* _TASK REQUIREMENTS_
Could you write out, exactly and with no pictures, every line from the one containing "Given: Toggle bold formatting" through the last line of the entries?

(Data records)
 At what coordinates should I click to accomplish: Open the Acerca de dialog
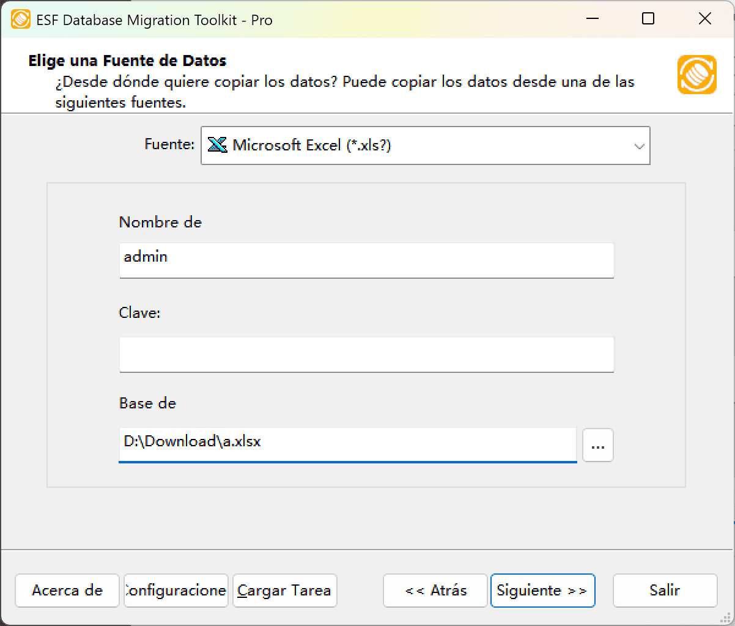(67, 591)

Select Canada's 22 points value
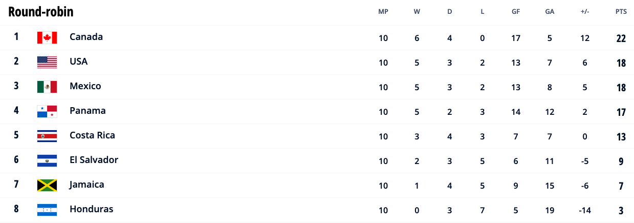621,38
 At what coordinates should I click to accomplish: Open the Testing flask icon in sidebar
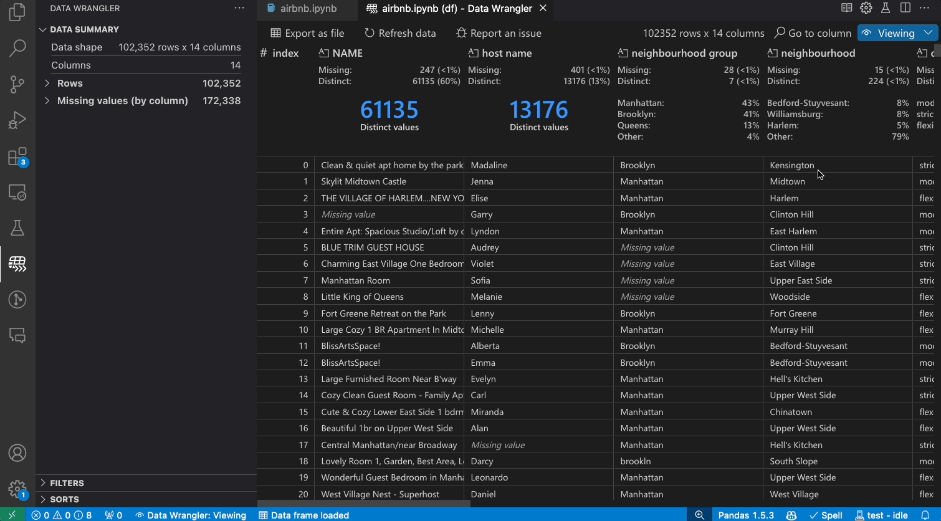click(x=17, y=228)
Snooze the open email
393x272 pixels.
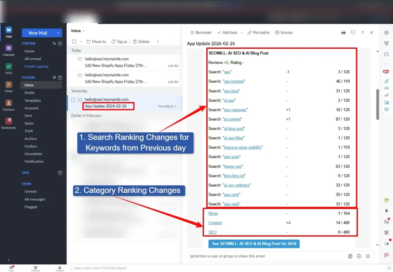(x=284, y=33)
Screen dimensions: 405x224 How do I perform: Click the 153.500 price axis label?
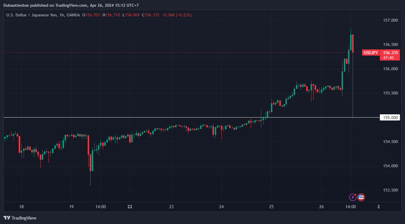(x=390, y=190)
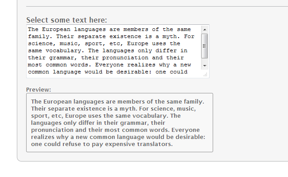This screenshot has width=288, height=177.
Task: Click the scrollbar track below the thumb
Action: pyautogui.click(x=204, y=61)
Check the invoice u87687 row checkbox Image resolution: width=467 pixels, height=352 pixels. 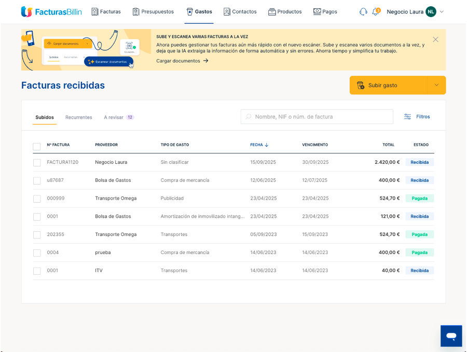click(x=37, y=181)
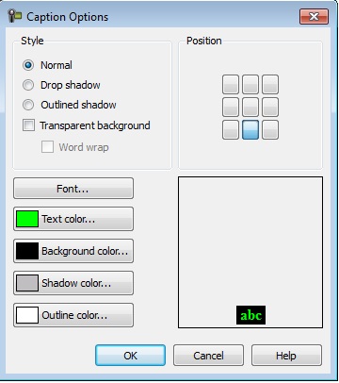This screenshot has width=339, height=383.
Task: Select the top-right caption position button
Action: (x=270, y=84)
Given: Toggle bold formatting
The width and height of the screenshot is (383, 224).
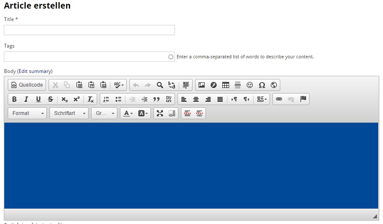Looking at the screenshot, I should coord(14,99).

* _RESULT FOR THIS EXERCISE_
Given: Toggle bold formatting
The width and height of the screenshot is (383, 224).
Looking at the screenshot, I should coord(14,99).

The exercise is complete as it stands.